O principal risco à frente relaciona-se ao estímulo fiscal e seu impacto sobre o fechamento do hiato. No entanto, seguimos prevendo que a inflação não acelerará de forma significativa a ponto de causar elevação da taxa de juros ao longo dos próximos dois anos e meio ao menos.

Comentários:

O índice de inflação ao consumidor nos EUA (CPI) teve leitura em linha com o esperado no headline (0.4%), mas abaixo da expectativa no subjacente (0.1% vs. 0.2%) em fevereiro.

Por dentro da leitura subjacente, nota-se leitura negativa na parte de bens, com queda de -0.2% (YoY: 1.3%), puxado pela queda de vestuário, automóveis e bens médicos, principalmente.

Já a parte de serviços subjacente acelerou para 0.2%, maior leitura dos últimos meses e puxando o YoY para 1.3%. Houve aceleração da inflação de moradia e novamente +0.5% em serviços médicos, que avança para 3% YoY. Serviços de transporte voltaram a registrar queda, puxada essencialmente por tarifas aéreas, enquanto seguros aceleraram 0.7% após avanço de 1.6% no mês passado.

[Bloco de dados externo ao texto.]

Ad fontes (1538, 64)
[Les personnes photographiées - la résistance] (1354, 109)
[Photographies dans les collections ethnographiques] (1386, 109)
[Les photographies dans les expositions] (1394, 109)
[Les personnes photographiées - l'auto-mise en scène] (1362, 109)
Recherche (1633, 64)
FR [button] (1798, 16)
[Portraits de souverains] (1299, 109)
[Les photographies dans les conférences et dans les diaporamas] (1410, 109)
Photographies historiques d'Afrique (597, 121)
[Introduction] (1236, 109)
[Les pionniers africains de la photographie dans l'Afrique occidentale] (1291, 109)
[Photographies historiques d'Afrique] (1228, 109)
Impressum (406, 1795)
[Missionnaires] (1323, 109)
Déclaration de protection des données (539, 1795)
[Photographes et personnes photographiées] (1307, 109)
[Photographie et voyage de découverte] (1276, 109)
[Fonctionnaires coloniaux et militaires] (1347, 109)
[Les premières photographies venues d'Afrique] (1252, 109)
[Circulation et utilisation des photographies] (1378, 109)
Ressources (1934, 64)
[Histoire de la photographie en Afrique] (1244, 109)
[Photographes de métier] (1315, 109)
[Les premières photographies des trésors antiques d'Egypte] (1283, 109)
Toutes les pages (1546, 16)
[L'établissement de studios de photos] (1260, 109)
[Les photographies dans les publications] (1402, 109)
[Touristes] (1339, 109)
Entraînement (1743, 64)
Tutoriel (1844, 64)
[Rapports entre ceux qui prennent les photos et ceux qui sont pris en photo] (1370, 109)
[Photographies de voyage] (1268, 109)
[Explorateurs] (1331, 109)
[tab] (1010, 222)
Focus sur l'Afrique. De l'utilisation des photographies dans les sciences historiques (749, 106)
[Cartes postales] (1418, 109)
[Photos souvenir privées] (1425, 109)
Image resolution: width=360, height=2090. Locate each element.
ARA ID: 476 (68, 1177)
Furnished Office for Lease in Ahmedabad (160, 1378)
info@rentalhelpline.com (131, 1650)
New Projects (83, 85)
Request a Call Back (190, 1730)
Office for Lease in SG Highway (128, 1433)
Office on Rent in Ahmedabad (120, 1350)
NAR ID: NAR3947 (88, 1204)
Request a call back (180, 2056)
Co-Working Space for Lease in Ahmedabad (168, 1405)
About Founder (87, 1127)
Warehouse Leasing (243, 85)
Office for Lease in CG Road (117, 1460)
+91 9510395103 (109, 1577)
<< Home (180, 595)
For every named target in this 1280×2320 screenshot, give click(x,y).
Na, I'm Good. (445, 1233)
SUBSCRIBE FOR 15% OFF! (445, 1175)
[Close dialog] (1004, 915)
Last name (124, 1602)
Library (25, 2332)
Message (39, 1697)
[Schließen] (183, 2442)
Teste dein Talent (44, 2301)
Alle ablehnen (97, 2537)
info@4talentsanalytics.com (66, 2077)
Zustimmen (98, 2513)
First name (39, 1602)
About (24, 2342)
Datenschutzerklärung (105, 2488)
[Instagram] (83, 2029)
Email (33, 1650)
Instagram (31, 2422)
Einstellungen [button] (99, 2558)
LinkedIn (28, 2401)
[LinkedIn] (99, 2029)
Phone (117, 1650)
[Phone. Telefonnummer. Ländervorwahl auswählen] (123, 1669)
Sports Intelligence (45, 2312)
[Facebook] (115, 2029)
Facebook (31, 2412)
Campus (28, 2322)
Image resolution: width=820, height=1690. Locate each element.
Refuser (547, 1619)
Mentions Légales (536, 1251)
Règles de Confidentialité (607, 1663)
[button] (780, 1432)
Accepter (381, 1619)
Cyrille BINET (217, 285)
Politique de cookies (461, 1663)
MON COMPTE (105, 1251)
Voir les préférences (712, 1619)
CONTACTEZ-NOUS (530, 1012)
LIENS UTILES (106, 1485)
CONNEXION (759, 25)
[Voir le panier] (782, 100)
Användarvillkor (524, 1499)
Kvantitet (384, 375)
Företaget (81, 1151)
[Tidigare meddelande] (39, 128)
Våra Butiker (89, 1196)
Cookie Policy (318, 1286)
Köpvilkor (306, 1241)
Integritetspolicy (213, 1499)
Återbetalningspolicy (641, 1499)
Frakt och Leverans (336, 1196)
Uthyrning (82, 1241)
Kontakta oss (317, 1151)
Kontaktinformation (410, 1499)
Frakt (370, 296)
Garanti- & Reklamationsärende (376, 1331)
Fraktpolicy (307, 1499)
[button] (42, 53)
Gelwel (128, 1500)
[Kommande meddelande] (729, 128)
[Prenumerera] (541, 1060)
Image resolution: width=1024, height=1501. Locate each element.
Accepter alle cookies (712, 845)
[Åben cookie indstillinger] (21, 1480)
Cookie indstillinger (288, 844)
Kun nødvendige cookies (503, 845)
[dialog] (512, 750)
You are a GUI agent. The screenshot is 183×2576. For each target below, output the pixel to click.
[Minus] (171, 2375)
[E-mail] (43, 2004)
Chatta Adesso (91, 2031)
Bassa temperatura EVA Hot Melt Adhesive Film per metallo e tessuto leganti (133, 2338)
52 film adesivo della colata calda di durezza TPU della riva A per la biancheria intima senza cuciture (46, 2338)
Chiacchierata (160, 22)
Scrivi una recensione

Na métrica QoQ anualizada, vemos desaceleração do índice subjacente para 0.71%, menor patamar desde o segundo trimestre do ano passado. Com a passagem da pandemia, esperamos manutenção da volatilidade dos indicadores de inflação (como sustentado pelo FED).

O principal risco à frente relaciona-se ao estímulo fiscal e seu impacto sobre o fechamento do hiato. No entanto, seguimos prevendo que a inflação não acelerará de forma significativa a ponto de causar elevação da taxa de juros ao longo dos próximos dois anos e meio ao menos.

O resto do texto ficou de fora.